• [AIM OF THE TASK]: In the material below, find every line with "Chapter" and pull it out.

• [RECORDS TO PROCESS]:
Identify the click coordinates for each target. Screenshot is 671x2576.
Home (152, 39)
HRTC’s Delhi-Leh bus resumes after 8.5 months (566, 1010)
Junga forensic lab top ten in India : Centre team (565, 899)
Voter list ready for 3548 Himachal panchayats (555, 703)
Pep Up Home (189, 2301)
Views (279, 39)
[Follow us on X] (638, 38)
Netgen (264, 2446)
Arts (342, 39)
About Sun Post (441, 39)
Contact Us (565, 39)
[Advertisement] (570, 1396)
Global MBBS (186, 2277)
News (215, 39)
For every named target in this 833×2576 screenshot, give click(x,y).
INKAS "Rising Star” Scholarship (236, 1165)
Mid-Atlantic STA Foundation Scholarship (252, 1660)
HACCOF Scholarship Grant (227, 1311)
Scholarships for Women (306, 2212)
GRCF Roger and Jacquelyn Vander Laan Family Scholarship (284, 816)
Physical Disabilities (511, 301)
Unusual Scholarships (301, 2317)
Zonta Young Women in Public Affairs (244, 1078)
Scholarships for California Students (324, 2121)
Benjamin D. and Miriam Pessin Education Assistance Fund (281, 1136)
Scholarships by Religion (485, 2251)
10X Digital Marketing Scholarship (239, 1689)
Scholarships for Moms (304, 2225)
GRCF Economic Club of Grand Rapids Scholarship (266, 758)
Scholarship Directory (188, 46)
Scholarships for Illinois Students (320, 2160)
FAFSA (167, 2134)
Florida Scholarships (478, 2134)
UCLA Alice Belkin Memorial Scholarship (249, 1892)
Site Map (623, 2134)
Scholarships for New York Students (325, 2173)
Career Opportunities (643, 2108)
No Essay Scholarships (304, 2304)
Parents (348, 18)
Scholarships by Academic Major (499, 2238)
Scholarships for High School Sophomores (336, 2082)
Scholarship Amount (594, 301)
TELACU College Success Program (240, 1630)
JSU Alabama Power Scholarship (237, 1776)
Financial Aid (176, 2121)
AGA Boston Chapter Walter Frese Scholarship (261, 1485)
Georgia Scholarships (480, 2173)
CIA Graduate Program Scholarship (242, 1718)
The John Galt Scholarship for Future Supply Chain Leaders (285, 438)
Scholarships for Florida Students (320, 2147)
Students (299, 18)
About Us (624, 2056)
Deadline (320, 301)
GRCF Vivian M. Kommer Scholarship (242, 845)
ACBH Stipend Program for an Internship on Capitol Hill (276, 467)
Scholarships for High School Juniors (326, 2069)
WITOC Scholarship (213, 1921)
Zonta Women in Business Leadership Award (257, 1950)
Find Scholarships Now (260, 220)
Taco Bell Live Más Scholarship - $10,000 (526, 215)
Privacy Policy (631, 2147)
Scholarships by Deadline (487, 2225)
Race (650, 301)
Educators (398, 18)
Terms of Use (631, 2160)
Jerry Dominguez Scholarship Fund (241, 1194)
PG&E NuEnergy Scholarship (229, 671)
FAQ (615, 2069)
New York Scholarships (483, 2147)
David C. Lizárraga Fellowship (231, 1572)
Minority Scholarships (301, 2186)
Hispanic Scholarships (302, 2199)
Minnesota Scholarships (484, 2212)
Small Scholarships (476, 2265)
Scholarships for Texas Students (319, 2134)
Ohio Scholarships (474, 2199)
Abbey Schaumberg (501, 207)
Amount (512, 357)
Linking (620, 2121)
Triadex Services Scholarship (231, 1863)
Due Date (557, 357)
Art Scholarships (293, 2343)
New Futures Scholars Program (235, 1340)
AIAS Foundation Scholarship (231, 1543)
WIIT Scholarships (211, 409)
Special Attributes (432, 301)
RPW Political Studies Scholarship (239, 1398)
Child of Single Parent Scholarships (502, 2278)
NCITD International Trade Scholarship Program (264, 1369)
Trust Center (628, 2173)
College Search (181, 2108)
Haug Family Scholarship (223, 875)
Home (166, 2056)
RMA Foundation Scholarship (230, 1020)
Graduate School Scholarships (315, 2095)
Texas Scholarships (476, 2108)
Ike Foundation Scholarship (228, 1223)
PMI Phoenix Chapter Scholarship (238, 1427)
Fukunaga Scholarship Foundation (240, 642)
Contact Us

• [RESPONSE TO THIS TASK]:
AGA Boston Chapter Walter Frese Scholarship (261, 1485)
PMI Phoenix Chapter Scholarship (238, 1427)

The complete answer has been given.